◆ TEXT BLOCK:
+ + + +

31 Nights of Halloween Horror - Night 9 - The Rift
The Rift
83 minutes
Dir. Juan Piquer Simon
1990/Spain
What do you get when you add Leviathan, The Abyss, Deepstar
Six, Aliens, R. Lee Ermey, Ray Wise and the director of Pieces and Slugs? An underwater sea monster movie that
rips on a bunch of other films with plenty of cheesy effects. Put on your scuba gear, tonight we are
going 33,000 meters down to The Rift.
Like I said I am a sucker for sea monster movies, not sure
how this one passed me by. It came
out in 1990, never made it to theatres and went straight to video under the
title Endless Descent. Either way
I finally tracked it down under the title The Rift and just dove right in.
An experimental submarine the “Siren I” goes missing so “Siren
II” goes out to look for it. The Siren
II is filled with your usual rag tag underwater crew as these movies generally
are. We call them victims. Our victims are rounded out by Super
feathered hair Jack Scalia, a young R. Lee Ermey, who you guessed it, plays are
hard ass Navy captain who is running the sub and a young Ray Wise, you plays
the type of characters Ray Wise usually plays. The rest of the victims are filled with a smorgasbord of
accents from all different people, but none of them matter because they are all
going to die anyway.

+ + + +

Retype the part of the review of The Rift starting with "An experimental submarine" and going on through "to die anyway.". The lines that come after this review are separate material and have no connection to it.

+ + + +

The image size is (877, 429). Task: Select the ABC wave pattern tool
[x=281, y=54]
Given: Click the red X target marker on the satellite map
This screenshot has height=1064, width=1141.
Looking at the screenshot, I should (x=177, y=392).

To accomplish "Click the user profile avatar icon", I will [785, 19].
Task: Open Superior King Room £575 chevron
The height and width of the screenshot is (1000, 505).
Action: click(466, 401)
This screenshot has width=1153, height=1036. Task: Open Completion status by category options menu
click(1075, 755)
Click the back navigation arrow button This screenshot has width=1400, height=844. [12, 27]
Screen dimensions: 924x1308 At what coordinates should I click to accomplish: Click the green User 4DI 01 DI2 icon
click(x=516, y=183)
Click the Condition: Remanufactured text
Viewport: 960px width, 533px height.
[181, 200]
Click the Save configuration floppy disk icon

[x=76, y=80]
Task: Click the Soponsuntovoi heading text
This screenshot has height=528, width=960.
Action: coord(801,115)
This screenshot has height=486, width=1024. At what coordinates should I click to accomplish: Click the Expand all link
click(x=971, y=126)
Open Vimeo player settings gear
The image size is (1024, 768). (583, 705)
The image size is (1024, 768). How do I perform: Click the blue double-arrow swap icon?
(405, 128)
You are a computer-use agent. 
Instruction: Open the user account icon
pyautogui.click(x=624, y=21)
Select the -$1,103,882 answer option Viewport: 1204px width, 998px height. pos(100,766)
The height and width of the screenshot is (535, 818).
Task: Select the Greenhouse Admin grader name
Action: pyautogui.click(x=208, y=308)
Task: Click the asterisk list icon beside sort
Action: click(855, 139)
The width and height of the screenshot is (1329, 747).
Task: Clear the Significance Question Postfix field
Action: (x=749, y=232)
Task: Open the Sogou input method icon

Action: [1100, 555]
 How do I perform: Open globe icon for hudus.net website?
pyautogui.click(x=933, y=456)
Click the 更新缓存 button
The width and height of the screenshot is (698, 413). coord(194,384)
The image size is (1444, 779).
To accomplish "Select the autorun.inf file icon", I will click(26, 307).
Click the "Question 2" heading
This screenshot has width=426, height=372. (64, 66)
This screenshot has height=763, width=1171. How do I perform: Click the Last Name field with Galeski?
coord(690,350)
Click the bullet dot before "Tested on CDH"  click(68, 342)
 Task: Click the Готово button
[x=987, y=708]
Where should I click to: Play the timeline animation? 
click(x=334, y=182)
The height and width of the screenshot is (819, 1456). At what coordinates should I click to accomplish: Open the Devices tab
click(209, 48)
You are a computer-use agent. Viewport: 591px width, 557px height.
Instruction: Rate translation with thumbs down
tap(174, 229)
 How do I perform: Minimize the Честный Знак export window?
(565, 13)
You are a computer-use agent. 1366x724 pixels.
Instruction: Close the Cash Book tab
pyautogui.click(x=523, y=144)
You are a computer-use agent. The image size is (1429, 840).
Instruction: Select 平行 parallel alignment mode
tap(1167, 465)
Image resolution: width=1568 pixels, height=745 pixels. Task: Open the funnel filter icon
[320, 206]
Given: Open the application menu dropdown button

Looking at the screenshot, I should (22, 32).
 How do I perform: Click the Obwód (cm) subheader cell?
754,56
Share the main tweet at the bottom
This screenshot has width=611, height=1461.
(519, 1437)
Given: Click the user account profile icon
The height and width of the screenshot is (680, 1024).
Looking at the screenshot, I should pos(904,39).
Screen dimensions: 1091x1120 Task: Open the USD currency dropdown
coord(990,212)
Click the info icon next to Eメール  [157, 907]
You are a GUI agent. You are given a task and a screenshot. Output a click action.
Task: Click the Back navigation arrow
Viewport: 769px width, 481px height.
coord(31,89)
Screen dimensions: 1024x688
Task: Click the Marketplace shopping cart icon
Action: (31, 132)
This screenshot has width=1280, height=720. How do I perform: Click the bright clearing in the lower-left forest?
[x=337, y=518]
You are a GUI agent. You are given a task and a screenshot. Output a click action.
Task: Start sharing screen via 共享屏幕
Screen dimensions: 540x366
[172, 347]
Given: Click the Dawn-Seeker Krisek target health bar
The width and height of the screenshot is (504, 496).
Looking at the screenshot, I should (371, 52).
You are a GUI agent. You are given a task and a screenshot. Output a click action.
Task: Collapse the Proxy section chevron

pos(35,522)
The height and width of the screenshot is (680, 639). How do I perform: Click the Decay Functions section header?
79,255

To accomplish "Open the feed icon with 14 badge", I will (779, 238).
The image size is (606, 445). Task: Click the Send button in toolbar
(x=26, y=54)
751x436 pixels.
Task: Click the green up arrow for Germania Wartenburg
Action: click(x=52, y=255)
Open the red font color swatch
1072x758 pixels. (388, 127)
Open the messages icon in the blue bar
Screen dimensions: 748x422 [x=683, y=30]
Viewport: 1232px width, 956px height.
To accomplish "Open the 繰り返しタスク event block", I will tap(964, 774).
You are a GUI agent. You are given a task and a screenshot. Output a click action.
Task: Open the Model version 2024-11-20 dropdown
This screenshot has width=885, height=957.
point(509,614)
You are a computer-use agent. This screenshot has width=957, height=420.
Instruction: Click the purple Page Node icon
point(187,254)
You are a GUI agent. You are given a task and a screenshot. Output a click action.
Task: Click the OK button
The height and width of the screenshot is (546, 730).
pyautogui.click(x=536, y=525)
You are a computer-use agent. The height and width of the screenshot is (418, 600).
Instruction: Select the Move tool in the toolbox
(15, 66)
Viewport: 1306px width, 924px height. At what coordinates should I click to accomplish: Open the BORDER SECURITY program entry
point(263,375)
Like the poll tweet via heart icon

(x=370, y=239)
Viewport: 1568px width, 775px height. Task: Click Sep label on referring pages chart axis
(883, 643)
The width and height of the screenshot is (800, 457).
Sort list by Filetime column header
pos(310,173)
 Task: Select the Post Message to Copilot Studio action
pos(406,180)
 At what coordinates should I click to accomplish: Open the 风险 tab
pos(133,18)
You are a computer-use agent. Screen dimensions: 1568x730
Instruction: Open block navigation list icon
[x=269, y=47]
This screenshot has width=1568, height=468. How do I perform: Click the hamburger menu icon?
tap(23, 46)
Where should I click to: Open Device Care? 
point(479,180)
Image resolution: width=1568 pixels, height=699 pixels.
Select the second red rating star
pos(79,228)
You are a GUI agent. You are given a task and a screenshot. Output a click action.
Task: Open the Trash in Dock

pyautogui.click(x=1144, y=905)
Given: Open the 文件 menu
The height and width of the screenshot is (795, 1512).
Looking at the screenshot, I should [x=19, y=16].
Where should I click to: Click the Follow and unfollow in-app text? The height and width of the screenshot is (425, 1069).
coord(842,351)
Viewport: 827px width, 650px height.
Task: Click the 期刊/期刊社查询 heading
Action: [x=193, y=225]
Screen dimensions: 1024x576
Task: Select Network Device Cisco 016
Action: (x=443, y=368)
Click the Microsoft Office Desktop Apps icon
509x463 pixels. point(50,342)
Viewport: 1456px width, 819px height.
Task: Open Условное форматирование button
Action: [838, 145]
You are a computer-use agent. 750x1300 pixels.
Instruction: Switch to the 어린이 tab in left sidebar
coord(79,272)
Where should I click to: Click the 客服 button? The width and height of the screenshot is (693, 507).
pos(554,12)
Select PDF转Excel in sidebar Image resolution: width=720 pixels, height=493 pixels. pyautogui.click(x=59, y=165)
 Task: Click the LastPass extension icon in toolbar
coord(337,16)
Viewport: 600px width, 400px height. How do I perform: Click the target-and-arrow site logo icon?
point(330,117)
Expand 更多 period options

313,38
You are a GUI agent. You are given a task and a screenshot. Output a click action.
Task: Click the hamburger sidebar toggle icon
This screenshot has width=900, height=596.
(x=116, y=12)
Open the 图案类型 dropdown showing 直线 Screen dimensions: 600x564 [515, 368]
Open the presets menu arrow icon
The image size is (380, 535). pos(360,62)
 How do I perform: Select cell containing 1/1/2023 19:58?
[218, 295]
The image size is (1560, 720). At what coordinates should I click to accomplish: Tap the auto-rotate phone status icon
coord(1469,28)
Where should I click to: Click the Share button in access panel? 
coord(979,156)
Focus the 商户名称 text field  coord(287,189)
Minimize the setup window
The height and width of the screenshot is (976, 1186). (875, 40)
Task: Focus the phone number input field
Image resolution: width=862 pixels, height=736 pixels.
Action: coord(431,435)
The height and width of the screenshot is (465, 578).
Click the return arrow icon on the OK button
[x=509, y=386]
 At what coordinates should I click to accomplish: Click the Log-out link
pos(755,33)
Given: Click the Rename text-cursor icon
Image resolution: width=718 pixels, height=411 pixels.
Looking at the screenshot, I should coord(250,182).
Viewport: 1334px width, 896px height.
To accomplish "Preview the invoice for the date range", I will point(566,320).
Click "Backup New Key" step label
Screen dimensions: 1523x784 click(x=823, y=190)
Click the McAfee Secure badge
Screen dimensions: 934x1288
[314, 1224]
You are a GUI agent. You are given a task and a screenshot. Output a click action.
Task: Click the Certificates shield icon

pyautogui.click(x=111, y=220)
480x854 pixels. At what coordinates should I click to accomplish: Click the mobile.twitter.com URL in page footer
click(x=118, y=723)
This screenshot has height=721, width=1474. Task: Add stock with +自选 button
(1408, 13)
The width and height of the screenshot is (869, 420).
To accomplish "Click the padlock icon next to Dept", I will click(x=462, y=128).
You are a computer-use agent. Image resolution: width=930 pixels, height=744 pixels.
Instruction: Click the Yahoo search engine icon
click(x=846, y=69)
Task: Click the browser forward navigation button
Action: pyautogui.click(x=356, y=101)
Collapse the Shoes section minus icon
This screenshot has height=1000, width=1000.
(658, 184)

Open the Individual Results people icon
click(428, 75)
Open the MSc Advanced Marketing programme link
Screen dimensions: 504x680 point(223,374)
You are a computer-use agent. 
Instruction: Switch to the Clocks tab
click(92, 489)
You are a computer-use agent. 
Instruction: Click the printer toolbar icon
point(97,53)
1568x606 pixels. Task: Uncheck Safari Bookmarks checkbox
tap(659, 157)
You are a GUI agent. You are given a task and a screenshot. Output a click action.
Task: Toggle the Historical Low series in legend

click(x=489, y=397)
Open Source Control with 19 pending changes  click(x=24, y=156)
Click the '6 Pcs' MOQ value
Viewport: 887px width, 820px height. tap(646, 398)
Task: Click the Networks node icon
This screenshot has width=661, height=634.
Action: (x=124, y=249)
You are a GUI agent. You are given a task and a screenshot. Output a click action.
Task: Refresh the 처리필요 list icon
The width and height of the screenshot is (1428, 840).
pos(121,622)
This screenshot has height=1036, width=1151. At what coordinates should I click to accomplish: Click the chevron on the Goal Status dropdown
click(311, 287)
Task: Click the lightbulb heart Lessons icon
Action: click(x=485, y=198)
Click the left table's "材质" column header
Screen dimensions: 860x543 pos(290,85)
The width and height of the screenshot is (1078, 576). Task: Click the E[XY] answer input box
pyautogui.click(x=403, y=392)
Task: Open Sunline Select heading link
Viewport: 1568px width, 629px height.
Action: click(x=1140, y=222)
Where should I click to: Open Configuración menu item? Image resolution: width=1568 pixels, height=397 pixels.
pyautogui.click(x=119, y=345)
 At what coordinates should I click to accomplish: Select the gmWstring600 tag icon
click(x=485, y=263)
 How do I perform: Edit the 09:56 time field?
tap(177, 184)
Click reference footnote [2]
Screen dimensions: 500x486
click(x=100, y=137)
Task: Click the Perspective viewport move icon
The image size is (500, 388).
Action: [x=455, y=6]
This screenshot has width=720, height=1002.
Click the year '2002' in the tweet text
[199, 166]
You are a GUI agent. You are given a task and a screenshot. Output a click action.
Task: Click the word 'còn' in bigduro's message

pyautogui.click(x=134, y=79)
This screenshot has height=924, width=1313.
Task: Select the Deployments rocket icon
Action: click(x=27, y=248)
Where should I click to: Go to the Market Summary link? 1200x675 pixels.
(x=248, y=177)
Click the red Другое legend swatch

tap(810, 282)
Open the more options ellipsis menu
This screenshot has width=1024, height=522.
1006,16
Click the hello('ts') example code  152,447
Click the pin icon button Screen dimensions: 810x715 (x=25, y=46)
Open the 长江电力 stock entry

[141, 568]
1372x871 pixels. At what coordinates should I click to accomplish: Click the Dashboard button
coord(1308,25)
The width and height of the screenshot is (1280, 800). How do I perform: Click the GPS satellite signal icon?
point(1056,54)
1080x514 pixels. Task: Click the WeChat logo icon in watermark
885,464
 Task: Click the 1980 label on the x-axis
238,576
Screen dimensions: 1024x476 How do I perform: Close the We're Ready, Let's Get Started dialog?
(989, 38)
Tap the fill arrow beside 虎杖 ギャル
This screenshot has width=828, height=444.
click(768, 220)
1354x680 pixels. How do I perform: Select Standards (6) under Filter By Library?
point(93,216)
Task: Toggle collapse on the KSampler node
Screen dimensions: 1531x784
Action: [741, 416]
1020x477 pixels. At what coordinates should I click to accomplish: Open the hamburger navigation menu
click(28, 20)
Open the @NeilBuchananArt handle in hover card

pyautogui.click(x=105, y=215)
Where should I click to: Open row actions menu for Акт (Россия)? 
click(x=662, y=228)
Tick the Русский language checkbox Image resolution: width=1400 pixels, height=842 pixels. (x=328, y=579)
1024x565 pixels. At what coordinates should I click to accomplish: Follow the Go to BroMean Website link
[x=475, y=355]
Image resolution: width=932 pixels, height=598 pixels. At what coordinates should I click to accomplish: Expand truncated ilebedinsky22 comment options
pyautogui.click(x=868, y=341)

+ + + +

◆ EXERCISE SOLUTION:
An experimental submarine the “Siren I” goes missing so “Siren
II” goes out to look for it. The Siren
II is filled with your usual rag tag underwater crew as these movies generally
are. We call them victims. Our victims are rounded out by Super
feathered hair Jack Scalia, a young R. Lee Ermey, who you guessed it, plays are
hard ass Navy captain who is running the sub and a young Ray Wise, you plays
the type of characters Ray Wise usually plays. The rest of the victims are filled with a smorgasbord of
accents from all different people, but none of them matter because they are all
going to die anyway.